In questo lavoro viene confermata la difficoltà nell’ottenere buoni risultati terapeutici in questa particolare forma di maculopatia su base vascolare. A distanza di 12 mesi, nonostante un misurabile effetto positivo sullo stato anatomico della retina, non si è riuscito ad ottenere un miglioramento visivo significativo in questa serie di pazienti trattati con Ranizumab (Lucentis) intravitreale.



Retina the journal of retinal and vitreous diseasesTREATMENT OF NONNEOVASCULAR IDIOPATHIC MACULAR TELANGIECTASIA TYPE 2 WITH INTRAVITREAL RANIBIZUMAB: Results of a Phase II Clinical Trial

Do, Diana V. MD*; Bressler, Susan B. MD†; Cassard, Sandra D. ScD‡; Gower, Emily W. PhD‡,§; Tabandeh, Homayoun MD¶; Jefferys, Joan L. MSc‡; Bressler, Neil M. MD†

Retina
May 2012 – Volume 32 – Issue 5 – p 996–1006



Methods: Single-center, open-label Phase II clinical trial enrolling five participants with bilateral nonneovascular idiopathic macular telangiectasia Type 2. Intravitreal ranibizumab (0.5 mg) was administered every 4 weeks in the study eye for 12 months with the contralateral eye observed. Outcome measures included changes in best-corrected visual acuity, area of late-phase leakage on fluorescein angiography, and retinal thickness on optical coherence tomography.

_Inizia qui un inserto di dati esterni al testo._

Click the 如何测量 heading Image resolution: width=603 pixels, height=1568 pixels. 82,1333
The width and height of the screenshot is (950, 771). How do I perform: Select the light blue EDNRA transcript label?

Results: The study treatment was well tolerated and associated with few adverse events. Change in best-corrected visual acuity at 12 months was not significantly different between treated study eyes (0.0 ± 7.5 letters) and control fellow eyes (+2.2 ± 1.9 letters). However, decreases in the area of late-phase fluorescein angiography leakage (−33 ± 20% for study eyes, +1 ± 8% for fellow eyes) and in optical coherence tomography central subfield retinal thickness (−11.7 ± 7.0% for study eyes and −2.9 ± 3.5% for fellow eyes) were greater in study eyes compared with fellow eyes.

Conclusion: Despite significant anatomical responses to treatment, functional improvement in visual acuity was not detected. Intravitreal ranibizumab administered monthly over a time course of 12 months is unlikely to provide a general and significant benefit to patients with nonneovascular idiopathic macular telangiectasia Type 2.